We were taught, correctly, about the miracle of Israel’s founding; the refuge Israel provided after the Holocaust; and the flourishing of Jewish life in our ancestral homeland. What went unmentioned was the other side of that joy: the Nakba, meaning “catastrophe” in Arabic, the name by which the displacement and dispossession of hundreds of thousands of Palestinians during the creation of the state of Israel is known through the Arab world.
For Palestinians, the Nakba is the defining experience of their collective life — carried in family histories, in refugee camps and in the enduring statelessness of millions. It is living memory, not ancient history. The remarkable story of Israel’s creation is real, essential and worth celebrating. But it’s time that all Jews — Zionists alongside anti-Zionists — acknowledge that it was never the only story.
Acknowledging Nakba Day — an annual commemoration on May 15 — can feel uncomfortable, even threatening. There is a fear within much of the Jewish community that recognizing Palestinian loss will in some way undermine Jewish claims to self-determination, or feed efforts to delegitimize Israel.
I understand that fear. I lead a Jewish organization with Zionist roots; I feel this tension in my daily work and life. But I also believe this fear is misguided.
When we deny or minimize the full history of 1948, we deny not just the humanity and pain of the Palestinian people, but also our own honest understanding of today’s reality. For Jewish leaders struggling to understand why younger American Jews won’t simply follow their lead when it comes to support for Israel, this is part of the answer.
When we avoid learning and teaching about the Nakba, we do not make Palestinian loss disappear. Rather, we simply reinforce the perception that we are unwilling to confront this essential part of Israel’s story.
And when we expand our historical understanding we do not weaken our connection to Israel, or that of our children. On the contrary, we strengthen it. A relationship built on selective memory is fragile and incomplete. One grounded in truth — even uncomfortable truth — is far more honest and resilient.

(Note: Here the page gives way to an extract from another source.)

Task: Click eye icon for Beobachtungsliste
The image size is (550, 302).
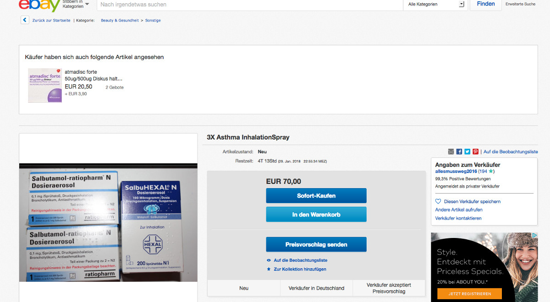Action: [269, 260]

The best reasons to commemorate Nakba Day are the moral mandate to recognize the truth, the value of opening a door to allow for transformational relationships.

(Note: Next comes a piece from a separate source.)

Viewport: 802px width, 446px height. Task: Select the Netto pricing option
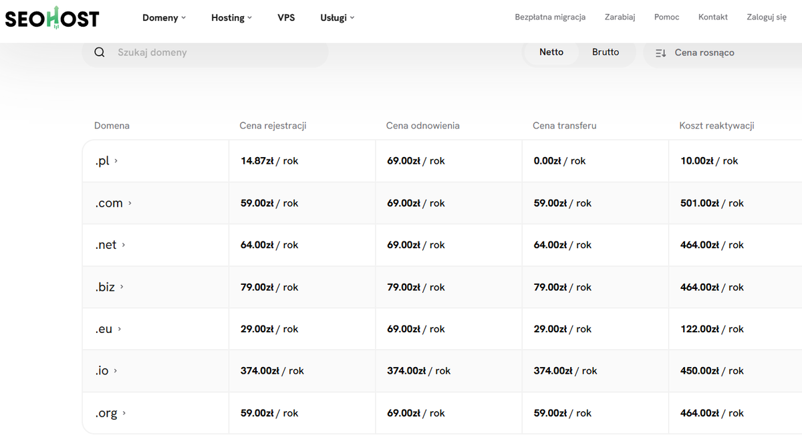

Two truths can coexist. It is true the establishment of Israel was a moment of profound liberation for the Jewish people, and it is equally true that it was a moment of profound loss for Palestinians. Holding both facts is not easy. To do so challenges the binary narratives many of us were raised with. But maturity — personal and communal — requires sitting with complexity rather than retreating from it.

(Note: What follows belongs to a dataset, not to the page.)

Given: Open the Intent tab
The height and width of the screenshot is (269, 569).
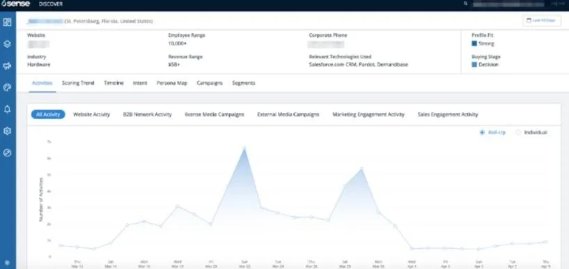Looking at the screenshot, I should pos(140,83).
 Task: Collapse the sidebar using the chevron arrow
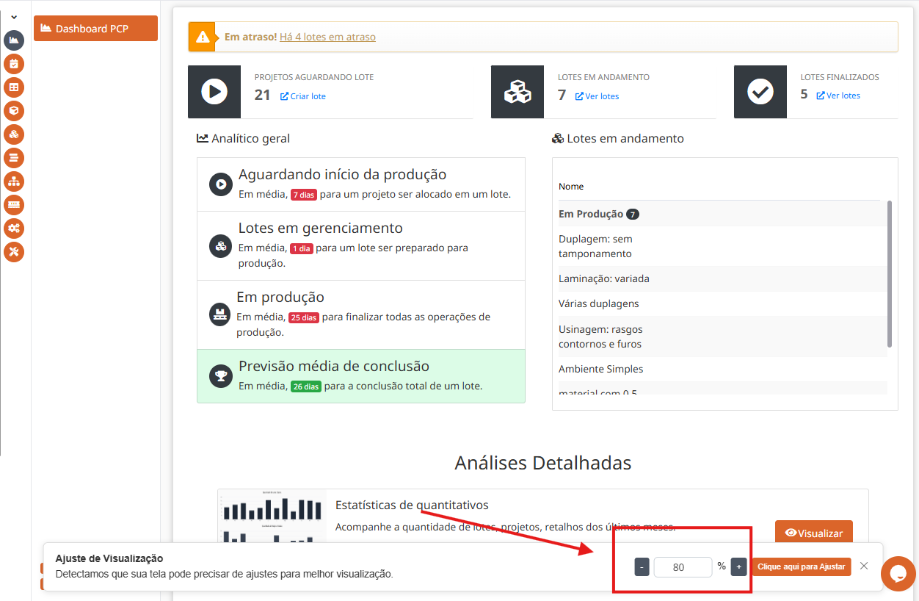click(14, 17)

Embracing that complexity carries real world implications.
The dismissal of Palestinian grievances is already harming Israel, degrading security and imperiling the country’s future as an integral part of the Middle East. That rejection salts the soil in which deep relationships between Israeli Jews and their Arab neighbors might otherwise take root.
Durable peace will not come from either side insisting that their narrative is the only legitimate one. It will come — if it comes at all — from mutual recognition of history, suffering and shared humanity.
For Jews and Jewish organizations to acknowledge Nakba Day can be one small step in that direction. Doing so would signal a willingness to listen, learn and take Palestinian perspectives seriously. That is an expression of respect that any shared future requires.
To American Jews who find this proposal uncomfortable: It is time for some courage. The easy path is silence. That silence will bring us more isolation, and hamper our capacity to foster relationships grounded in trust with Palestinians. The harder path is to expand our understanding, starting with a more complete and honest account of the past.
Jewish tradition gives us a framework for exactly this kind of engagement.. We regularly recount our own moments of vulnerability, exile and moral failure. We imagine ourselves as slaves departing Egypt and remind ourselves of the ethical obligations that follow. Applying that same ethic in the present day does not betray our story. It honors it.
Commemorating Nakba Day recognizes that the past shapes the present. It embraces intellectual and moral honesty. It affirms that Palestinian lives and histories matter and must coexist alongside Jewish lives and history.
In a time of deep polarization — within the Jewish community, between Israelis and Palestinians, and across American society — the temptation is to retreat into camps, to draw sharper lines and to insist on simpler stories. Giving in to that temptation will not lead us to a future of peace, justice, and mutual dignity.
Instead, we need to complicate our narratives. We need to listen more than we speak. And we need to find ways to honor the humanity of those whose experiences do not mirror our own. Recognizing Nakba Day on May 15 is a good place to start.
The post All American Jews should acknowledge Nakba Day — for Israel’s sake, and Palestine’s appeared first on The Forward.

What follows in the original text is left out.